As ramificações desta verdade fundamental - a unidade da humanidade - são tão profundas que muitos outros princípios vitais, essenciais para o desenvolvimento futuro do Egipto, podem derivar dela. Um primeiro exemplo é a igualdade entre homens e mulheres. Haverá algo que retarde mais o progresso do nosso país de forma mais eficiente do que a contínua exclusão das mulheres de uma participação plena nos assuntos da nação? Combater este desequilíbrio, por si só, traria uma melhoria em todos os aspectos da vida egípcia: religiosa, cultural, social, económico e político. Tal como o pássaro que não pode voar se uma asa for mais fraca que outra, também a capacidade da humanidade para subir aos cumes da verdadeira realização são severamente limitados, enquanto às mulheres forem negadas as oportunidades oferecidas aos homens. Assim que as mesmas prerrogativas forem concedidas a ambos os sexos, ambos irão florescer, para o benefício de todos. Mas para além da questão dos direitos civis, o princípio da igualdade de género traz consigo uma atitude que deve ser alargada ao lar, ao local de trabalho, a cada espaço social, à esfera política, em última instância, até mesmo às relações internacionais.

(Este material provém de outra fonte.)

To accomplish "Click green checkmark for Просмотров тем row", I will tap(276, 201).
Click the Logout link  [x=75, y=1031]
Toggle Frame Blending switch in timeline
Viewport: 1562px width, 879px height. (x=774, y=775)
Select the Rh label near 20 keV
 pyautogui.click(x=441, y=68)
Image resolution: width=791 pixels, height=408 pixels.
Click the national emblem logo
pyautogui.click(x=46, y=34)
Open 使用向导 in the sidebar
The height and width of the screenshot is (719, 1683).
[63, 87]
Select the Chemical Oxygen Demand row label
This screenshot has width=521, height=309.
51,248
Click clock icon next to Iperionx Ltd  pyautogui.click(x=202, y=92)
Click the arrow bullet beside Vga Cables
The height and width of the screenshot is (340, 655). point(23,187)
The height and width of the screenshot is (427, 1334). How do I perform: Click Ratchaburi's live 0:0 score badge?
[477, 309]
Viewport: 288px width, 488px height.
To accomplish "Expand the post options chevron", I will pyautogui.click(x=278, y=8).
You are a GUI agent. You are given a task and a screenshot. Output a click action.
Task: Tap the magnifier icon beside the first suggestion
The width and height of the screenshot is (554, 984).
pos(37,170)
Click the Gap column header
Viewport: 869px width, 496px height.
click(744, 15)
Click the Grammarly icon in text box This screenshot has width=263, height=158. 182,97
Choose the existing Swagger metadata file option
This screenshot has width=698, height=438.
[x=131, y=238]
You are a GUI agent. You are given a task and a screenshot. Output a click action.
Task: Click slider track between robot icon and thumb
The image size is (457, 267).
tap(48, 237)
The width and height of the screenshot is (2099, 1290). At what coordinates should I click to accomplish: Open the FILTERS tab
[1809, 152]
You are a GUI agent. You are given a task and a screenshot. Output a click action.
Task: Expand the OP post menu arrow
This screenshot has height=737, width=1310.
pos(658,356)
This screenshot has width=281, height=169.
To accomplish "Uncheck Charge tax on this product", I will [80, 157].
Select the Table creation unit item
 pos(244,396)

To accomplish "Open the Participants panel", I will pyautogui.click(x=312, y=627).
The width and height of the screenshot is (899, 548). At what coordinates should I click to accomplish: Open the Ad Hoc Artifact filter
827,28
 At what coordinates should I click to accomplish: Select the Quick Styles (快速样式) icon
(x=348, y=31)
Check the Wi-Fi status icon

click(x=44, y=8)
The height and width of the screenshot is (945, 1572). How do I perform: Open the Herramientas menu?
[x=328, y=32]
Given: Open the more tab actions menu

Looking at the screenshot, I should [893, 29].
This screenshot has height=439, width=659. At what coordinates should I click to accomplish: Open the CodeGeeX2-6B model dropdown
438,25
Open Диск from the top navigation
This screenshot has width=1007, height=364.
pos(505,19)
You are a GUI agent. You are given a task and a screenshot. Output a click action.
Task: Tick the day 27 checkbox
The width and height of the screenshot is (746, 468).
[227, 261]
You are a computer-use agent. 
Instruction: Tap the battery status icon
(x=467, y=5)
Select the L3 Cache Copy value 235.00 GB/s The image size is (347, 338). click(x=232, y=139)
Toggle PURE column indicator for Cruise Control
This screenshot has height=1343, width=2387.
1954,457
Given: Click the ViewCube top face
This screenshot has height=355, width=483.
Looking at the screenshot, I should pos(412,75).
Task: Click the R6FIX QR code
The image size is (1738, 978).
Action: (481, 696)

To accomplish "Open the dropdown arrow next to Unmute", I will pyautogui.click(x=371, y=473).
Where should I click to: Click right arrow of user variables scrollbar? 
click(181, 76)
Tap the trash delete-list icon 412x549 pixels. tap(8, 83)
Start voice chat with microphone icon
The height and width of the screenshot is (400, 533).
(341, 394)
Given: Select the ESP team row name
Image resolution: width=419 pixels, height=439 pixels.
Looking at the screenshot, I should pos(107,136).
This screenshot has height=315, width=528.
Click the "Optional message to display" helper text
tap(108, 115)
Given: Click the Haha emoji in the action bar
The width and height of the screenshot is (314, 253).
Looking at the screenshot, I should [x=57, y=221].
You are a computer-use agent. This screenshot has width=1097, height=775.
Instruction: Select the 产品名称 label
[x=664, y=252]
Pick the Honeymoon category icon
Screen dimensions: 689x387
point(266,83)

Em parte alguma poderá a igualdade entre os sexos ser mais proveitosamente estabelecida que no ensino, que existe para permitir que homens e mulheres de todas as origens desenvolvam o seu potencial inato para contribuir para o progresso da sociedade. Se pretende ter sucesso, [o ensino] deve oferecer uma preparação adequada para a participação na vida económica da nação, mas também, deve possuir uma dimensão moral robusta. As escolas devem transmitir aos seus alunos as responsabilidades inerentes a ser um cidadão do Egipto e inculcar-lhes aqueles valores que conduzem ao melhoramento da sociedade e a cuidar dos outros seres humanos. À educação não pode ser permitido tornar-se um meio pelo qual a desunião e o ódio aos outros sejam incutidos nas mentes inocentes. Com a abordagem correcta, ela também pode se tornar um instrumento eficaz para proteger as futuras gerações contra a praga insidiosa da corrupção, que tão ostensivamente aflige o Egipto de hoje. Além disso, o acesso à educação básica deve ser universal, independentemente de qualquer distinção baseada em sexo, etnia ou meios. As estratégias para o controlo dos recursos da nossa nação - o nosso património, a nossa agricultura, a nossa indústria - mostrar-se-ão infrutíferos se negligenciarmos o recurso mais importante de todos: as nossas capacidades intelectuais e espirituais concedidas por Deus. Dar prioridade ao aperfeiçoamento dos meios com os quais nos educamos proporcionar-nos-á uma colheita abundante nos anos vindouros.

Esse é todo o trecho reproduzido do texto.